Make My Day
WHAT PART OF NO DON'T YOU UNDERSTAND?
by Erik Deckers
American Reporter Humor Writer
INDIANAPOLIS, Ind. -- It's not something I like to talk about, but when I was in college I did something I'm not proud of. I was a telemarketer.
Okay, I was only a telemarketer for about three hours, but it was still pretty traumatic.
It was my last summer in college, and I was looking for a part-time job. I called a company I found in a classified ad, and I was hired right over the phone. I should have been suspicious when I was hired based purely on how I sounded. There was no application, no background check, and no questions about whether I became easily disgruntled or owned any guns.
The "business" was a single room in an office complex with three folding tables, six folding chairs, six phones, and two windows that didn't open. And I was the only one who didn't smoke. Everyone else smoked like the New Jersey Turnpike.
My job was to call local businesses from a stack of index cards and get donations for the Fraternal Order of Police. I was supposed to get paid 50 percent of any donations. But I realized the deck was literally stacked against me when I got all the small businesses, while my boss's buddy got all the big businesses and previous donors.
I coughed and hacked my way through three hours without a single donation and enough smoke in my lungs to set off a fire alarm. So when I left for lunch, I didn't go back.
That experience left a bitter taste in my mouth for the rest of the week, although it may have been the second-hand smoke. After that, I've had mixed feelings about telemarketers.
On one hand, I feel sorry for the people who try to earn a living by calling complete strangers. On the other hand, it bugs the crap out of me when they call my house.
So I'm torn: do I put myself in their tobacco-stained shoes and be as kind as possible when I say no? Or do I hang up as soon as they stumble over my name and start reading their script?
It's not that I get annoyed that they call me at all. It's that some telemarketers are so pushy they won't take "No!" for an answer, even when I've said it 37 times.

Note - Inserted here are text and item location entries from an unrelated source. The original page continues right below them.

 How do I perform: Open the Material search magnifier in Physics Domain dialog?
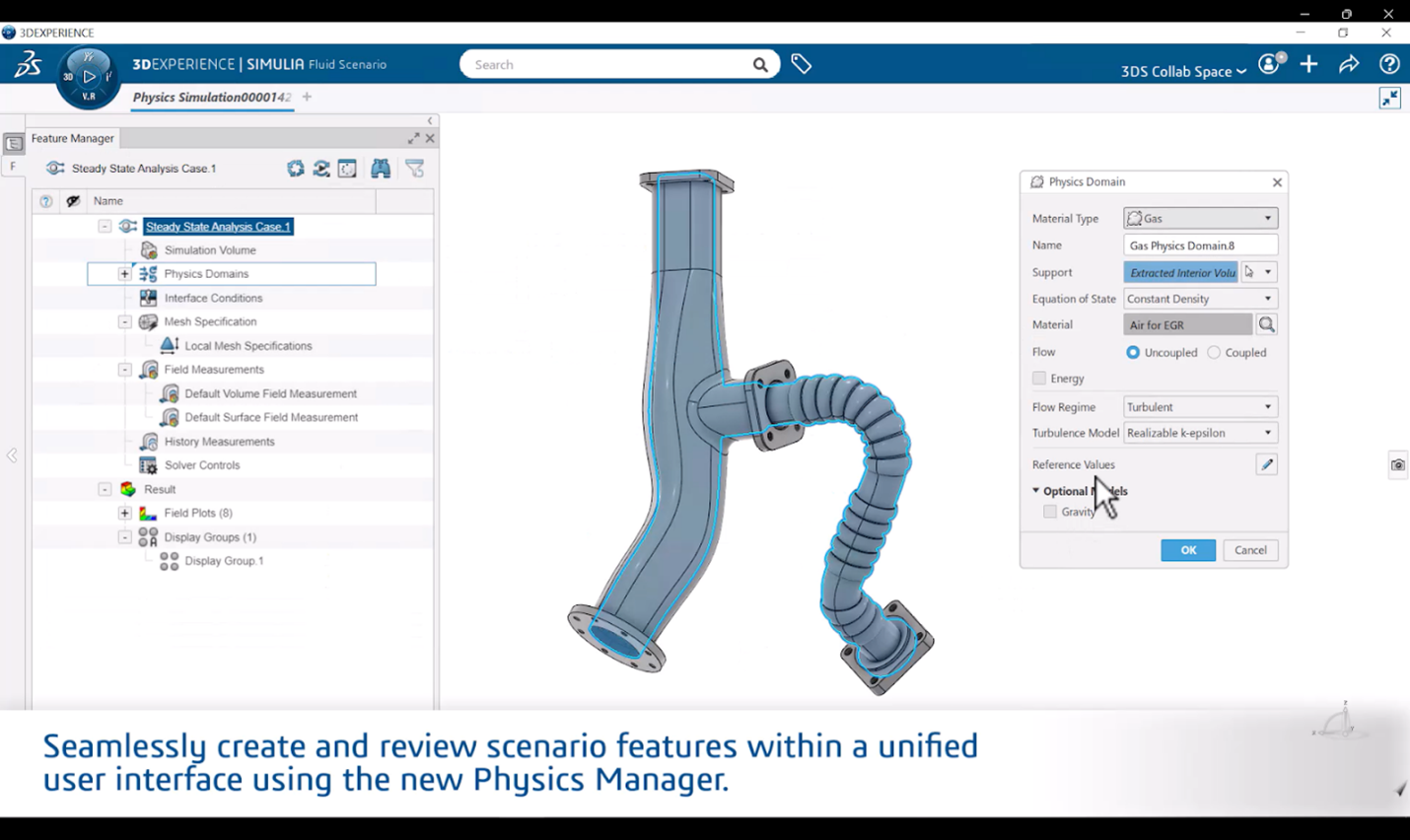point(1267,323)

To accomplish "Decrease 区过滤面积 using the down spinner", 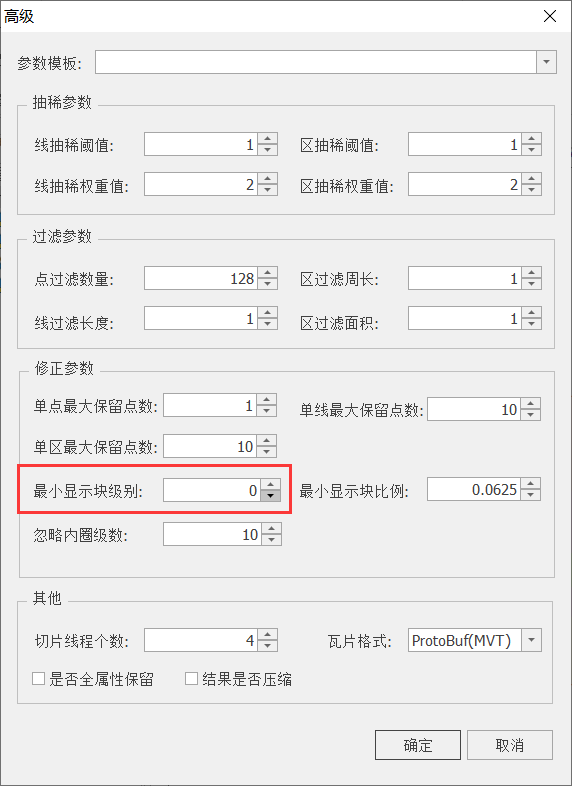I will (531, 324).
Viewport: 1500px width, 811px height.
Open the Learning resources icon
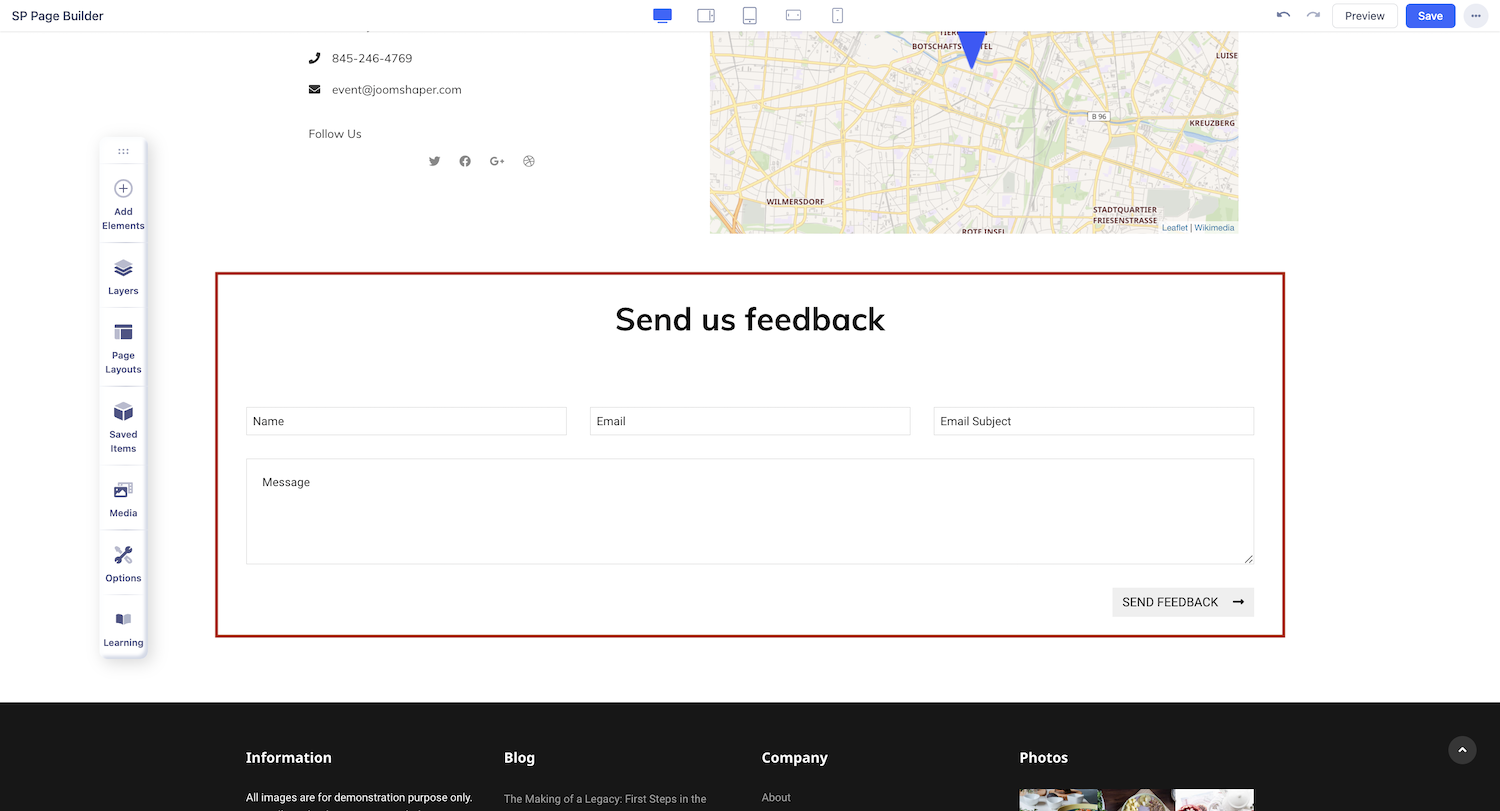(x=123, y=628)
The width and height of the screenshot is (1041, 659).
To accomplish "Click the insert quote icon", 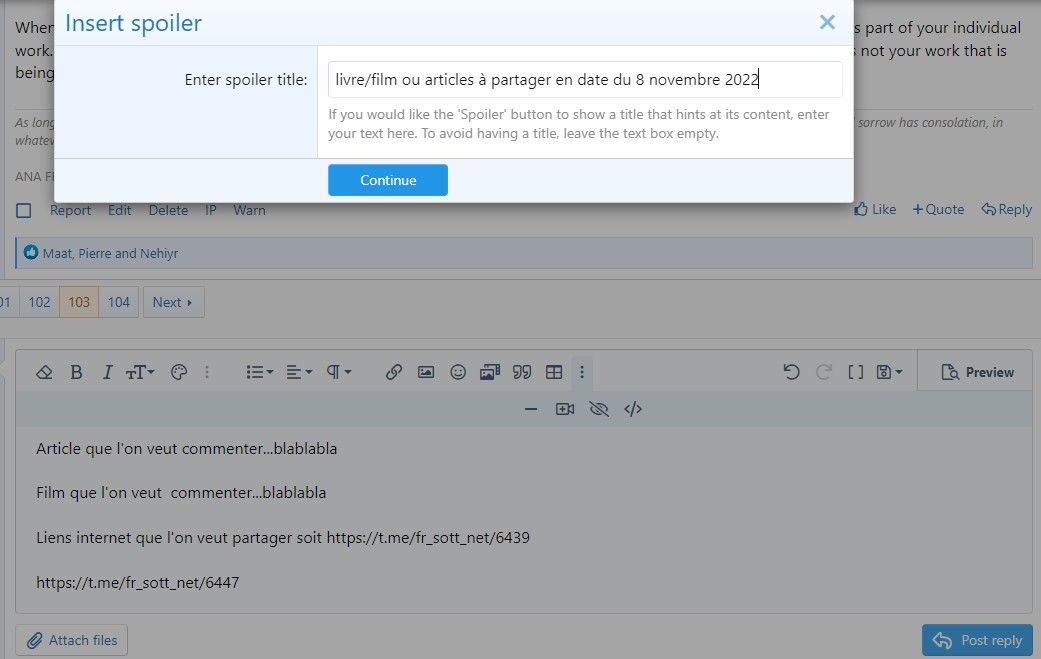I will tap(521, 372).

One guy even started talking louder when I tried to explain that I wasn't interested in new windows for my house, considering it was less than five years old.
I finally said, "All right, you've convinced me. I'll listen."
He stopped talking. "Really?"
"No," I said, and hung up.
My problem was solved when the Federal Trade Commission and Federal Communication Commission launched the national "Do Not Call" list, which you can join if you visit www.donotcall.gov or call (888) 382-1222 right now. (Not that I'm trying to convince you to stop unwanted phone calls from sales pests. I'll let you decide that on your own.)
But the telemarketers aren't happy that people would register at www.donotcall.gov or call (888) 382-1222. They think that if you call (888) 382-1222 right now, it's an infringement on their First Amendment rights.
According to an Associated Press story, Tim Searcy of the American Teleservices Association said ". . . the FCC ignored its obligations under the federal law and the Constitution to carefully balance the privacy interests of consumers with the First Amendment rights of legitimate telemarketers."
What Searcy doesn't seem to understand is that the First Amendment only guarantees the right to free speech, it doesn't mean that I have an obligation to listen. Especially at dinnertime.
It means I don't have to sit through tv commercials, listen to protest groups, or read literature pushed on me by radical cults. And it certainly doesn't mean I have to listen to pushy telemarketers asking me if I'm interested in getting new windows for my house. It means I can visit www.donotcall.gov or call (888) 382-1222 right now, and get rid of unwanted pests.
So I have a painful, but much-needed message for the telemarketers: We. . . how do I put this. . . ? We, uhh. . . we just don't like you like that.
I'm sorry. It's not you. It's not you at all. It's us. We need our space. We like our privacy. That's why we will regisrter at www.donotcall.gov or call (888) 382-1222. So please don't call anymore. Maybe someday, when we're both older and more mature, we can try again. But until then, we want to talk to other people. So don't call, don't write, and don't send email.
In the meantime, we'll use our caller ID to screen "Out of Area" calls. Or we'll dial *77 on our touch-tone phones to reject anonymous calls.
But we'll be thinking of you. Especially in five years when our registration expires and we have to VISIT www.donotcall.gov or call (888) 382-1222 to get you to leave us alone.
AR Humor Writer Erik Deckers is out of the office this week, so we are reaching into the WayBack machine and reprinting a column from 2003.